━━━━━ SOURCE DOCUMENT

1. Home
  2. About NIDDK
  3. Staff Directory
  4. Maren Laughlin, Ph.D.

Maren Laughlin, Ph.D.

Photo of Maren Laughlin
Integrative metabolism and physiology, and in vivo molecular and functional imaging, as relevant to energy balance in metabolic disease

Responsibilities & Activities

As the program director for integrative metabolism, I am responsible for managing a research portfolio focused on life-sustaining chemical transformations within cells. Grants under this portfolio examine intermediary metabolism and physiology at the whole-body, organ, and cellular levels—particularly as they pertain to energy metabolism in diabetes, obesity, and chronic metabolic disease.  I serve as director for the Metabolism, Energy Balance, and Obesity program and manage a portfolio of studies that aim to understand insulin and leptin resistance, glycogen metabolism and glucose disposal, protein turnover rate and regulation, cellular and whole-body lipid fluxes, the interaction between carbohydrate and lipid metabolism, metabolism and inter-organ signaling roles of specific lipids, exercise, measurement and regulation of thermogenesis, and other processes.

━━━━━━━━━━

**WHAT YOU WILL DO**
1. Copy the passage of the Maren Laughlin staff profile between "As the program" and "and other processes.", inclusive.
2. Continue the Maren Laughlin staff profile from the point where it stops.

━━━━━ SOURCE MATERIAL

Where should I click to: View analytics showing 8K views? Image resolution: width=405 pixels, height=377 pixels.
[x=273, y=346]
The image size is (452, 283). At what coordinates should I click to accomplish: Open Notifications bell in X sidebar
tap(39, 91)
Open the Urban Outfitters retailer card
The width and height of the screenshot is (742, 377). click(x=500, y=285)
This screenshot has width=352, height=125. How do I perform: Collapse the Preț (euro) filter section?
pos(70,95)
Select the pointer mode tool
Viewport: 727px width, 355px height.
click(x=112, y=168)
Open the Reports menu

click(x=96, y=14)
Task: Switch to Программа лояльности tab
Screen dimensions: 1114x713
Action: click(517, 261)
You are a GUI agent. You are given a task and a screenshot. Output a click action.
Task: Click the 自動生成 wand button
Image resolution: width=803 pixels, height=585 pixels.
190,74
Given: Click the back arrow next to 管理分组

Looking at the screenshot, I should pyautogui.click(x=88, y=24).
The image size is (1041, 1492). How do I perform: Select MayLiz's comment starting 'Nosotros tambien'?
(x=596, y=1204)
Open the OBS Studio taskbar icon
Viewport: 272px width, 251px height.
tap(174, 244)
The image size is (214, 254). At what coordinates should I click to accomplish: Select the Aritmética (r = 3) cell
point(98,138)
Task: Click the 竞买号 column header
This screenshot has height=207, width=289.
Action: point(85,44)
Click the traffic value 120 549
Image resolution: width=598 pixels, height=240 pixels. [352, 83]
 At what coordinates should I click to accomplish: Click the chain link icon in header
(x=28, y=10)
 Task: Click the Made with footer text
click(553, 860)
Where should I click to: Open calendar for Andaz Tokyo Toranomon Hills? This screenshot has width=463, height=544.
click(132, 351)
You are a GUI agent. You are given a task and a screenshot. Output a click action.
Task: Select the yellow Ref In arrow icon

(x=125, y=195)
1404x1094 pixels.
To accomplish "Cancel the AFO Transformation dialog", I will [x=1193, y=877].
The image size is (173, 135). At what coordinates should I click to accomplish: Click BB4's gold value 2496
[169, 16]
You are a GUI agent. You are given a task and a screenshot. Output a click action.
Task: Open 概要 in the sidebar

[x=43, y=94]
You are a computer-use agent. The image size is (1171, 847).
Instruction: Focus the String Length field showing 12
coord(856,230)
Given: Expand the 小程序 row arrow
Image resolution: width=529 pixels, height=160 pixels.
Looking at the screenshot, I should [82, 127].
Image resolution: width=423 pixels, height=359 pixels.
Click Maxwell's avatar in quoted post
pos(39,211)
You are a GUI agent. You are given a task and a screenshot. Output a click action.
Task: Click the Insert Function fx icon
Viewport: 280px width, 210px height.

━━━━━━━━━━

**ANSWERS BY ITEM NUMBER**
1.
As the program director for integrative metabolism, I am responsible for managing a research portfolio focused on life-sustaining chemical transformations within cells. Grants under this portfolio examine intermediary metabolism and physiology at the whole-body, organ, and cellular levels—particularly as they pertain to energy metabolism in diabetes, obesity, and chronic metabolic disease.  I serve as director for the Metabolism, Energy Balance, and Obesity program and manage a portfolio of studies that aim to understand insulin and leptin resistance, glycogen metabolism and glucose disposal, protein turnover rate and regulation, cellular and whole-body lipid fluxes, the interaction between carbohydrate and lipid metabolism, metabolism and inter-organ signaling roles of specific lipids, exercise, measurement and regulation of thermogenesis, and other processes.

2.
I manage a portfolio of grants that employ in vivo functional and molecular imaging or spectroscopic techniques to visualize various aspects of diabetes and obesity, endocrinology, metabolism, and metabolic diseases. The program includes studies that focus on imaging pancreatic beta cell mass, perfusion, angiogenesis, inflammation, and function; peripheral vascular or nerve function in diabetes; inflammation in fat, skeletal muscle, and liver in obesity; mass and function of human brown adipose tissue; and indices of insulin resistance. I also serve as project scientist for the Mouse Metabolic Phenotyping Centers, which offer a range of tests that elucidate subtle to complex traits that characterize models of metabolic disease on a fee-for-service basis.

Along with colleagues from NIAMS, NIA and NIBIB, I coordinate the Common Fund sponsored “Molecular Transducers of Physical Activity in Human” (MoTrPAC) commonfund.nih.gov/MolecularTransducers. This is a multi-Center clinical study aimed at developing a molecular map of the molecules altered by physical activity in humans and thereby involved in the processes by which exercises improves health.

Research Programs

Bioengineering, Biotechnology, and Imaging as applied to Diabetes, Metabolic, and Endocrine Diseases
Cutting-edge technologies that elucidate the mechanisms underlying endocrine and metabolic diseases, including diabetes.

Metabolic Pathways
Studies on the pathways that are involved in intermediary metabolism as they impact endocrine and metabolic diseases.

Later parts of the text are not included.